◆ PROBLEM REQUIREMENTS ◆
Please read the records below and return each line holding the string "chainehq".

..............................

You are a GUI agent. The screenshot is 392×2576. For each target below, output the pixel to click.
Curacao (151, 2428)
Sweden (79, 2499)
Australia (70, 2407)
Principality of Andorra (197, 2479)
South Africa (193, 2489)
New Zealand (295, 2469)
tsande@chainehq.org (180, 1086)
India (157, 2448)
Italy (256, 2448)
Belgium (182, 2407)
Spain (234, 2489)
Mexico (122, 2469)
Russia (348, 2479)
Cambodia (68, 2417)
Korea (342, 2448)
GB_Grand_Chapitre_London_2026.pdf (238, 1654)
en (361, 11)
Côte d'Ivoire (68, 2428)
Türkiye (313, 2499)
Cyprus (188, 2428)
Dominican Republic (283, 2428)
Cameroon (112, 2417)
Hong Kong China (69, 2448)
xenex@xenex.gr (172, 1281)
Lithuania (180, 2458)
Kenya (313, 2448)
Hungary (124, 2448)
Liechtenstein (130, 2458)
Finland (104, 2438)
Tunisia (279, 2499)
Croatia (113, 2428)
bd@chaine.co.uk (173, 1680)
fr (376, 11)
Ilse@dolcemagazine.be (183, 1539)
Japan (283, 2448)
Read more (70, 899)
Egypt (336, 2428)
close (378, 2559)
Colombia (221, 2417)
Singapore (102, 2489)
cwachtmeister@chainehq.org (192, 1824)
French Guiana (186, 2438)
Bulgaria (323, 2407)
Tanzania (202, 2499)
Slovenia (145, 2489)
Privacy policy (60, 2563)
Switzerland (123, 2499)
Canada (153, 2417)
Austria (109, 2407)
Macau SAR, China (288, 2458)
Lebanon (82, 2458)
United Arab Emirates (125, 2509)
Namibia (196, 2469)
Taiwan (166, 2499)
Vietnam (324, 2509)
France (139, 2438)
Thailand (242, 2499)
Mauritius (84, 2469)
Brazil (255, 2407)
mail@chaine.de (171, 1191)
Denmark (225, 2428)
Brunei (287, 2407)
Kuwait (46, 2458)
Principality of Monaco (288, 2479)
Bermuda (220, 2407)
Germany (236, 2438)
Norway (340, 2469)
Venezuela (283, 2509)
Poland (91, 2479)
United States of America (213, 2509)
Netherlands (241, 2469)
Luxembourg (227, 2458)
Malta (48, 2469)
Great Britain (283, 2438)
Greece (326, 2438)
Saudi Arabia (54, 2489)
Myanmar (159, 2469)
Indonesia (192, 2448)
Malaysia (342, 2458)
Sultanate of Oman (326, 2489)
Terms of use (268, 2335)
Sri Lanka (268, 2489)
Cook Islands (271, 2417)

..............................

◆ EXERCISE SOLUTION ◆
tsande@chainehq.org (180, 1086)
cwachtmeister@chainehq.org (192, 1824)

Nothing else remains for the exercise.